DIRECTIONS →
(1) Reproduce the passage on tangpyeong-chae word for word, from "Tangpyeong-chae or mung" to "spring and summer.", inclusive.
(2) In the passage on tangpyeong-chae, when is the dish most often eaten?
(3) Extend the passage on tangpyeong-chae, picking up right after its final sentence.
(TEXT SEGMENT Opens)
Tangpyeong-chae or mung bean jelly salad is a Korean dish that was part of the Korean royal court cuisine. It is made by mixing julienned nokdumuk, mung bean sprouts, water dropwort, stir-fried shredded beef, thinly shredded red pepper and lightly broiled gim. Tangpyeongchae is seasoned with a sauce made with ganjang, vinegar, sugar, sesame seeds and sesame oil. The dish is most often eaten in late spring and summer.

==History==
According to Tongguksesigi, a book written in 1849, tangpyeongchae derived from a political situation. King Yeongjo of the Joseon period was concerned about severe conflicts between political parties. Therefore, he tried to resolve the strife between major four parties by frequently holding feasts to make the mood friendly. The Tangpyeong policy which literally means the policy for "harmony" and "meditation" is regarded as his greatest achievement. He selected people regardless of their party affiliation.
(TEXT SEGMENT Closes)
(DATA SECTION Opens)
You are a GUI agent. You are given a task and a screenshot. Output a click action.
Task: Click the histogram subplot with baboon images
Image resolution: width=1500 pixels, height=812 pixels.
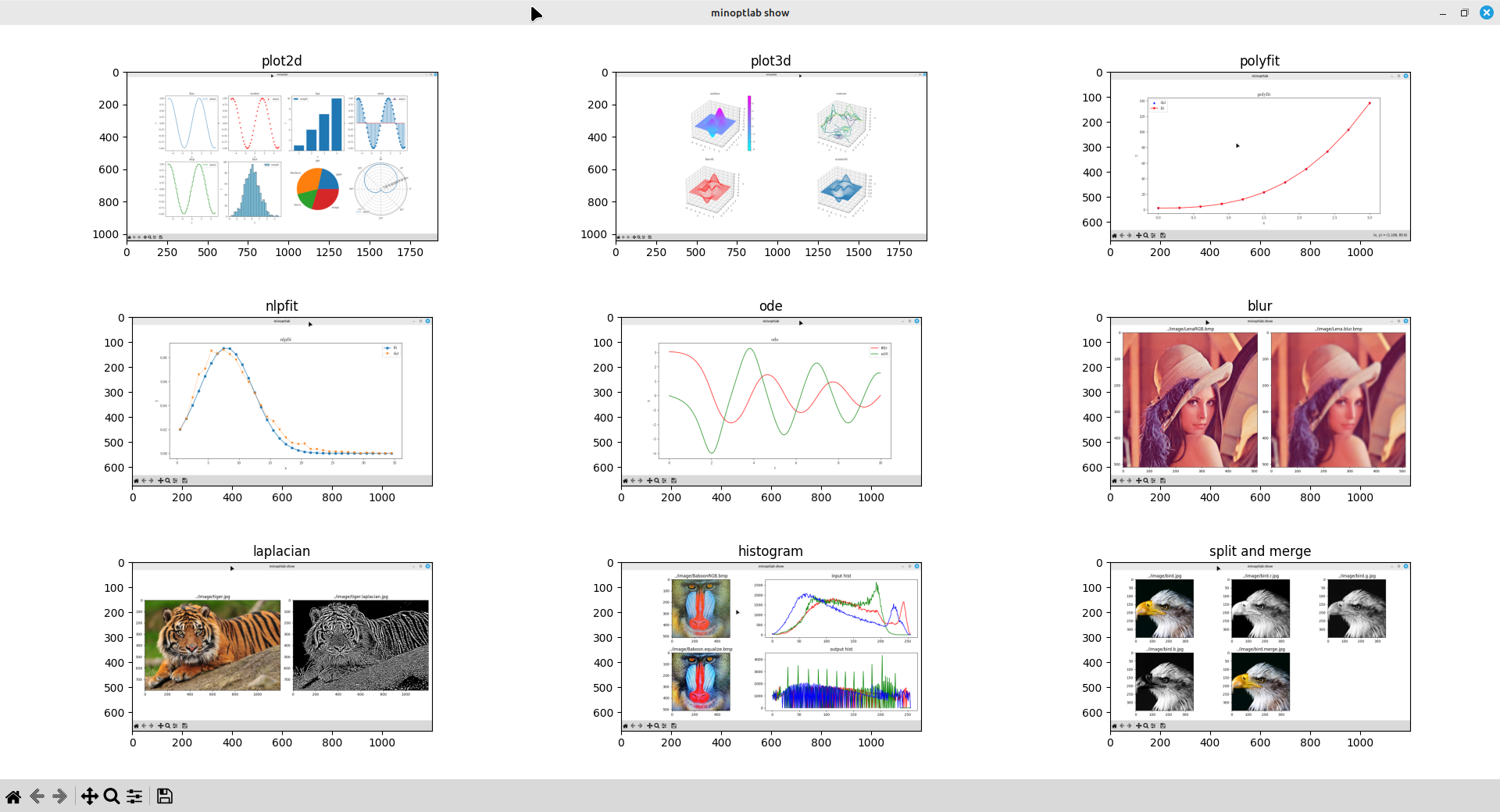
(DATA SECTION Closes)
(DATA SECTION Opens)
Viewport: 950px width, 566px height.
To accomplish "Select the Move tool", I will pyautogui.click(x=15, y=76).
(DATA SECTION Closes)
RESULTS OF THE TASKS →
(1)
Tangpyeong-chae or mung bean jelly salad is a Korean dish that was part of the Korean royal court cuisine. It is made by mixing julienned nokdumuk, mung bean sprouts, water dropwort, stir-fried shredded beef, thinly shredded red pepper and lightly broiled gim. Tangpyeongchae is seasoned with a sauce made with ganjang, vinegar, sugar, sesame seeds and sesame oil. The dish is most often eaten in late spring and summer.

(2) In late spring and summer.

(3)
At the beginning of the feast, the king presented tangpyeongchae before the government officers and other politicians, and then said, "As you see, there are four different ingredients (nokdumuk, gim, beef and dropwort) that have four distinguishable colors and flavors. But they are harmonized so well that they taste beautiful together." His speech was a great lesson to all those who participated in that party.